§ EXERCISE AIM
Only lines containing "beside" are wanted from the data below. Copy those lines.

----

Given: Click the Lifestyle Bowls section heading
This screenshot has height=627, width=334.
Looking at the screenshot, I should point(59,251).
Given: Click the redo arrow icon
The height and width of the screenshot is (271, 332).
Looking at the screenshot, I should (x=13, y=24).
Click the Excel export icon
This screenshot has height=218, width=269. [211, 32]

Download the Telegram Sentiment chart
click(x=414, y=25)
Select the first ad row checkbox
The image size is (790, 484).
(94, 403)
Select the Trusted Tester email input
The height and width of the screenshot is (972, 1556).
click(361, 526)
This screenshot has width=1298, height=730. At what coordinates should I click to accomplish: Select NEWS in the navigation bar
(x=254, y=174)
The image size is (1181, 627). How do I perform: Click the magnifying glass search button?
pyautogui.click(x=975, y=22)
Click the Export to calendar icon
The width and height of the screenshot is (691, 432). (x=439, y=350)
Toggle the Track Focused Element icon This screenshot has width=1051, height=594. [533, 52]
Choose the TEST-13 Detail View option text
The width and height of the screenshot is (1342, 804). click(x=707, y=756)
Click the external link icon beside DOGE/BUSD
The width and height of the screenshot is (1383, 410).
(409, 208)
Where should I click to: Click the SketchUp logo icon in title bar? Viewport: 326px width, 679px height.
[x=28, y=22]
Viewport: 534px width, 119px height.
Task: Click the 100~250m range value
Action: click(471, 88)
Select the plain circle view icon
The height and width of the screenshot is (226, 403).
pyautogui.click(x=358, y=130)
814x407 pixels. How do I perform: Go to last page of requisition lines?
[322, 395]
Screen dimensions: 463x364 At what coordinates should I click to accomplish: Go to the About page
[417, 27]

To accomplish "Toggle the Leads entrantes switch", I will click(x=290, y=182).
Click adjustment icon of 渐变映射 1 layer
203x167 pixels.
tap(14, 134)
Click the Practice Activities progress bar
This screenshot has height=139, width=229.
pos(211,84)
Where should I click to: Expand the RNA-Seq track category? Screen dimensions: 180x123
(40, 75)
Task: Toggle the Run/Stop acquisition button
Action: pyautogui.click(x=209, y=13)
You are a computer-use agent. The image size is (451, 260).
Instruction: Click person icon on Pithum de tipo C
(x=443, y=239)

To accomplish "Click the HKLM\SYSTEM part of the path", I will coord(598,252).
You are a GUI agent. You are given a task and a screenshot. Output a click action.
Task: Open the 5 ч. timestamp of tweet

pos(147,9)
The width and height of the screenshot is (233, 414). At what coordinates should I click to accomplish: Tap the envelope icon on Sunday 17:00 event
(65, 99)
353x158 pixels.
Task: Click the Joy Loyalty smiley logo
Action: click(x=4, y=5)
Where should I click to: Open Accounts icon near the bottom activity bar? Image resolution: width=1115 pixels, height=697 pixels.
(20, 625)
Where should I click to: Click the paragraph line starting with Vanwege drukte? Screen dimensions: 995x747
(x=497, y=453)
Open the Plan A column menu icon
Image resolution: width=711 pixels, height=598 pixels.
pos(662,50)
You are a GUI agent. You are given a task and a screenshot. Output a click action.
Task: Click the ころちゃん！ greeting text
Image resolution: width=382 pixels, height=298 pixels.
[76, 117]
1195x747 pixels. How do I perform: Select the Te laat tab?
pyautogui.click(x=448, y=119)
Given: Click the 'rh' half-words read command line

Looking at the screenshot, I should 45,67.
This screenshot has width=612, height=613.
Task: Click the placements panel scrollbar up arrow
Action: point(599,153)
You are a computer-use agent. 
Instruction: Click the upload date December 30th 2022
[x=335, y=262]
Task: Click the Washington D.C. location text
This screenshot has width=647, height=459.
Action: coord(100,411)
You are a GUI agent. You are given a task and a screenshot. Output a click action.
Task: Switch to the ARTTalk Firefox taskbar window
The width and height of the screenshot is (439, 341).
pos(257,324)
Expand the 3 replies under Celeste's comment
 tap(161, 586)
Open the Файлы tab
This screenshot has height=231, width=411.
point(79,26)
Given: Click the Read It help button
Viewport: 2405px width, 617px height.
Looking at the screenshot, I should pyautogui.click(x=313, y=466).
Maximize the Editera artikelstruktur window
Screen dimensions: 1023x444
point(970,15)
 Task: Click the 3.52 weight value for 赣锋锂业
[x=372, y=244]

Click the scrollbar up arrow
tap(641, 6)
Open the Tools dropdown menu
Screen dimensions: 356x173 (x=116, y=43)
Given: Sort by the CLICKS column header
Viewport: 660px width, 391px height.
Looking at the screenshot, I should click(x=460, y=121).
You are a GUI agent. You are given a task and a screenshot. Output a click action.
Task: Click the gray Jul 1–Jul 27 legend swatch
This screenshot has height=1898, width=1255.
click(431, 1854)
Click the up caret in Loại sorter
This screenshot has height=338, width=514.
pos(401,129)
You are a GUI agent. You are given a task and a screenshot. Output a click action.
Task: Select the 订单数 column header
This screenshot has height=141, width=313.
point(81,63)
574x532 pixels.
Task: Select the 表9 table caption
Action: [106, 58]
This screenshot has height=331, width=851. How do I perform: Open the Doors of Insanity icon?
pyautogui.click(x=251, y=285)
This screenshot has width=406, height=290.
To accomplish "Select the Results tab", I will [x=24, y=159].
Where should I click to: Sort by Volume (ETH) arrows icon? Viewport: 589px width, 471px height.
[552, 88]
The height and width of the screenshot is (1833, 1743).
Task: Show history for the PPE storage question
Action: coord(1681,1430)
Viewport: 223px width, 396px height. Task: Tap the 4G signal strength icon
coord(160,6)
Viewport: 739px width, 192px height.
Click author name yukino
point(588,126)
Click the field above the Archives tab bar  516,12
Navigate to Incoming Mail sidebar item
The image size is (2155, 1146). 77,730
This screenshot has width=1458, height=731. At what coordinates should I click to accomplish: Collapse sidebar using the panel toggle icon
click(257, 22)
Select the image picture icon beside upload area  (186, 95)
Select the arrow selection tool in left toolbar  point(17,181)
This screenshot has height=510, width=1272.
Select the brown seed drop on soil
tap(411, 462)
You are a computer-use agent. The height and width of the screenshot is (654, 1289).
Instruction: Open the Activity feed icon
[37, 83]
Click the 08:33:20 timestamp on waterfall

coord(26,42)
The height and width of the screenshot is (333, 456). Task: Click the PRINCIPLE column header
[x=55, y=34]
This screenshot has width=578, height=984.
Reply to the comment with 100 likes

----

§ WORKED SOLUTION
Click the external link icon beside DOGE/BUSD
Select the image picture icon beside upload area  (186, 95)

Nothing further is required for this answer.